Print the records below from the first line through the line containing "Comedy (745, 300)", both included, word for word.

Collected data entries:
== Segment start ==

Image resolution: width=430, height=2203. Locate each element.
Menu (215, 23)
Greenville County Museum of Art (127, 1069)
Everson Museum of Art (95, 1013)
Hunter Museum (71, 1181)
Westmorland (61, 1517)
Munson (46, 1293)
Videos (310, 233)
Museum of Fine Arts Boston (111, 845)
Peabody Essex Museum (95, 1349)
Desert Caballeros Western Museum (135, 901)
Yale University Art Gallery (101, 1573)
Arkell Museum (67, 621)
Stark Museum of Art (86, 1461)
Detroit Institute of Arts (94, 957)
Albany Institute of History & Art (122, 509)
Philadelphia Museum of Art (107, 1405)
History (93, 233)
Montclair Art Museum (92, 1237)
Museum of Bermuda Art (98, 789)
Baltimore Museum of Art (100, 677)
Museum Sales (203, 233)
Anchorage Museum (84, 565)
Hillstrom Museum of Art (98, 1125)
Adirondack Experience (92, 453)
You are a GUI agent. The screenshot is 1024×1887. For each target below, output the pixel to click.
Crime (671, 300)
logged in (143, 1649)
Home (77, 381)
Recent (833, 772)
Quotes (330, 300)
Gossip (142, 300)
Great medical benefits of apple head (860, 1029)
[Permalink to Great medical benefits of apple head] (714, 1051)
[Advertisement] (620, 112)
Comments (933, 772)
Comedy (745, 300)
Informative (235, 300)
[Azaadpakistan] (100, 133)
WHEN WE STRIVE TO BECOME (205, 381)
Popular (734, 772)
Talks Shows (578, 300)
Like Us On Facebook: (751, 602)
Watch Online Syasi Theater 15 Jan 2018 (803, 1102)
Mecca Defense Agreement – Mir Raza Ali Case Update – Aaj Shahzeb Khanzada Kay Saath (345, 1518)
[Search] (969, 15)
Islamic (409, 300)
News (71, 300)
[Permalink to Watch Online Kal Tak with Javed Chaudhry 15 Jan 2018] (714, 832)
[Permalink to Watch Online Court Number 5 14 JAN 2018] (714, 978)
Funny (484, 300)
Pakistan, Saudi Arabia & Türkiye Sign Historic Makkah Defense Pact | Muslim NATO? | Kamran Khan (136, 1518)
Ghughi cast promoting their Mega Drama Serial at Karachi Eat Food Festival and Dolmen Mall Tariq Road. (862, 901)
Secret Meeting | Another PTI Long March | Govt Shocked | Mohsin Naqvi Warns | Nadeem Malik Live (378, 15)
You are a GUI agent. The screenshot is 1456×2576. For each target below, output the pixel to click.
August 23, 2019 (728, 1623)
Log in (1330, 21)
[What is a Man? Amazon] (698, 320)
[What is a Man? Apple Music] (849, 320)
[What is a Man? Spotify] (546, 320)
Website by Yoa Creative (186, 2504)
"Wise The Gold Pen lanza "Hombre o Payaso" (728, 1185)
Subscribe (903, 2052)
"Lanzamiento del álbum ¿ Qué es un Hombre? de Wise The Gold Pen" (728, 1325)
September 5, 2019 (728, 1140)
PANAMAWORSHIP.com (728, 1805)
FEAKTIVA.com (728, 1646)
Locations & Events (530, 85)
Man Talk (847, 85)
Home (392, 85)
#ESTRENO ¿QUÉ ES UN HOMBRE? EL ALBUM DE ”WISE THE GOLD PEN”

== Segment end ==

Answer section:
Image resolution: width=430, height=2203. Locate each element.
Menu (215, 23)
Greenville County Museum of Art (127, 1069)
Everson Museum of Art (95, 1013)
Hunter Museum (71, 1181)
Westmorland (61, 1517)
Munson (46, 1293)
Videos (310, 233)
Museum of Fine Arts Boston (111, 845)
Peabody Essex Museum (95, 1349)
Desert Caballeros Western Museum (135, 901)
Yale University Art Gallery (101, 1573)
Arkell Museum (67, 621)
Stark Museum of Art (86, 1461)
Detroit Institute of Arts (94, 957)
Albany Institute of History & Art (122, 509)
Philadelphia Museum of Art (107, 1405)
History (93, 233)
Montclair Art Museum (92, 1237)
Museum of Bermuda Art (98, 789)
Baltimore Museum of Art (100, 677)
Museum Sales (203, 233)
Anchorage Museum (84, 565)
Hillstrom Museum of Art (98, 1125)
Adirondack Experience (92, 453)
You are a GUI agent. The screenshot is 1024×1887. For each target below, output the pixel to click.
Crime (671, 300)
logged in (143, 1649)
Home (77, 381)
Recent (833, 772)
Quotes (330, 300)
Gossip (142, 300)
Great medical benefits of apple head (860, 1029)
[Permalink to Great medical benefits of apple head] (714, 1051)
[Advertisement] (620, 112)
Comments (933, 772)
Comedy (745, 300)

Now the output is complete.